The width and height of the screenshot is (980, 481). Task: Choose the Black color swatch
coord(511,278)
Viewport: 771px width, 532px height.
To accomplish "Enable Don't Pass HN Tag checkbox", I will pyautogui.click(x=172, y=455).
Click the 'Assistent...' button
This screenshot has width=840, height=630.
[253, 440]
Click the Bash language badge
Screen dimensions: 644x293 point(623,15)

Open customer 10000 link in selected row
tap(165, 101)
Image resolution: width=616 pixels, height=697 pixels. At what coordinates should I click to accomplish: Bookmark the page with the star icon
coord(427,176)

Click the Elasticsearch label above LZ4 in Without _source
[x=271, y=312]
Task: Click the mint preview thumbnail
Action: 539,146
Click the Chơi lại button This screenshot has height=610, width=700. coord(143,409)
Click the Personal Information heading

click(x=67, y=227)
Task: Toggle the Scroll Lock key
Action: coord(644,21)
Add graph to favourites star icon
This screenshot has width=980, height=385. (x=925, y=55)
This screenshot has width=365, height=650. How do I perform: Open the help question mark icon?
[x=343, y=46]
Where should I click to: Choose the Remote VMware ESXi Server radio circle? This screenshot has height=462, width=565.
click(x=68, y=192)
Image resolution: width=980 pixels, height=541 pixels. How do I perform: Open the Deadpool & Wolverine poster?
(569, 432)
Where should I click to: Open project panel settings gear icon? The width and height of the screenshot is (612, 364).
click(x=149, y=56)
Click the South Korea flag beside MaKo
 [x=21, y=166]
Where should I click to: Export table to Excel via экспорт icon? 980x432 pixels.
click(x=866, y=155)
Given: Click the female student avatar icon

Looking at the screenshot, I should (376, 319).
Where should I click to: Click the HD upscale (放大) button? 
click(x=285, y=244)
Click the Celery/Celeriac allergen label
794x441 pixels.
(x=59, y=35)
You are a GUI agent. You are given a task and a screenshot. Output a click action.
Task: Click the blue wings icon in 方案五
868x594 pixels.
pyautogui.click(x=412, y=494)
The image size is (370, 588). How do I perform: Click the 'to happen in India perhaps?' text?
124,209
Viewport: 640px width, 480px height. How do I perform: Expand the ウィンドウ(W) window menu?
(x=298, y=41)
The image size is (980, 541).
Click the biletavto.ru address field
====================
Task directions: Each line from the one containing "794x441 pixels." to the last line above must be returned exactly, and no line outside that range.

Response area:
794x441 pixels.
(x=59, y=35)
You are a GUI agent. You are given a task and a screenshot. Output a click action.
Task: Click the blue wings icon in 方案五
868x594 pixels.
pyautogui.click(x=412, y=494)
The image size is (370, 588). How do I perform: Click the 'to happen in India perhaps?' text?
124,209
Viewport: 640px width, 480px height. How do I perform: Expand the ウィンドウ(W) window menu?
(x=298, y=41)
The image size is (980, 541).
Click the biletavto.ru address field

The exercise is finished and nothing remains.